> **What to produce**
From the line with "You are a computer-use" through the last line of the records below, both ends included, transcribe only those lines, exactly, and omit the pictures.

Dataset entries

┄┄┄┄┄┄┄┄┄┄

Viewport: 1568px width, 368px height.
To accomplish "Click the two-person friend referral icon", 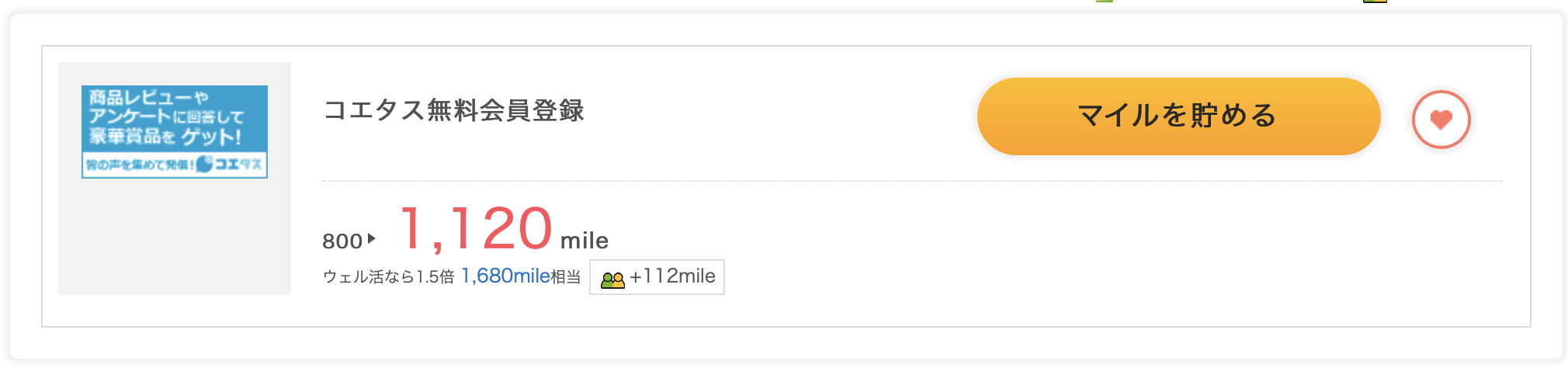I will coord(612,279).
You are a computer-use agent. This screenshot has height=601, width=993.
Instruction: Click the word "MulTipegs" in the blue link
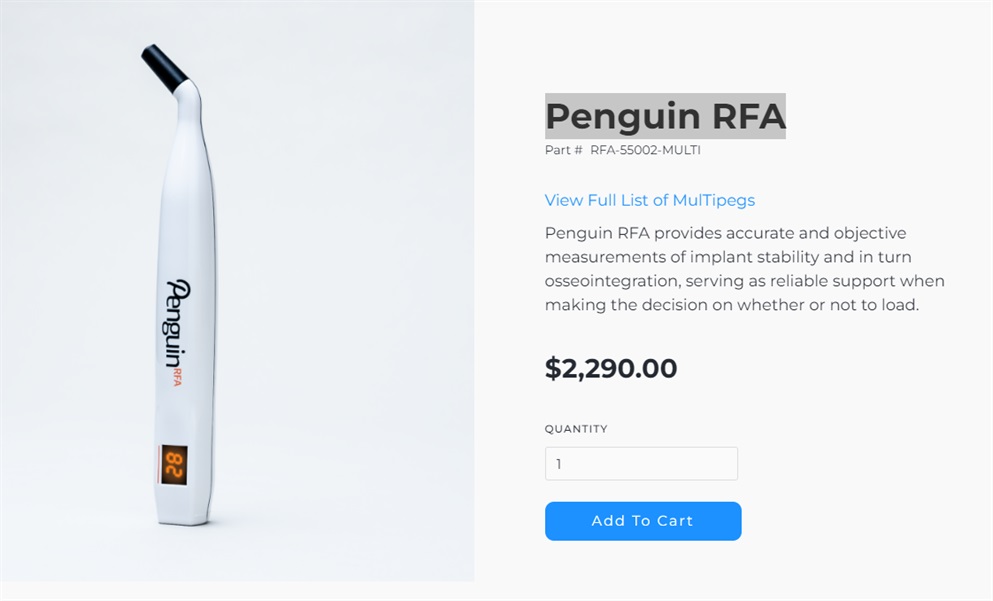click(713, 200)
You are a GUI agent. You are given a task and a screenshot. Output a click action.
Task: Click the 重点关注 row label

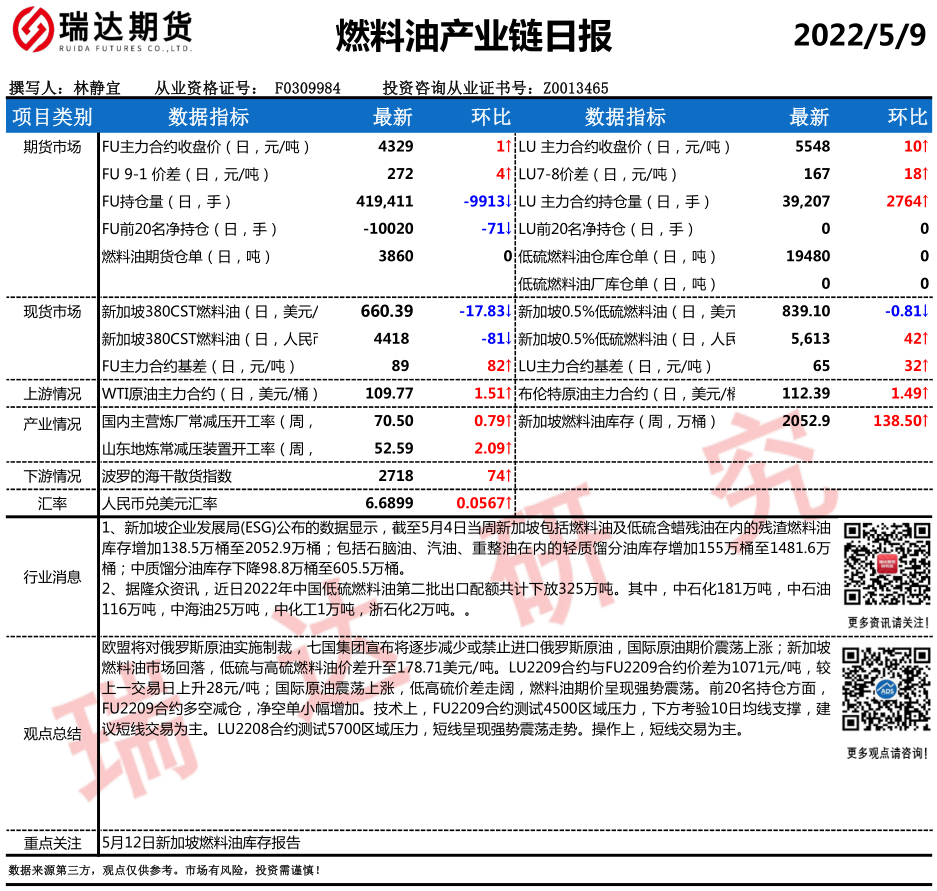52,842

┄┄┄┄┄┄┄┄┄┄

> **Your response**
You are a computer-use agent. This screenshot has height=601, width=993.
Instruction: Click the word "MulTipegs" in the blue link
click(713, 200)
You are a GUI agent. You are given a task and a screenshot. Output a click action.
Task: Click the 重点关注 row label

52,842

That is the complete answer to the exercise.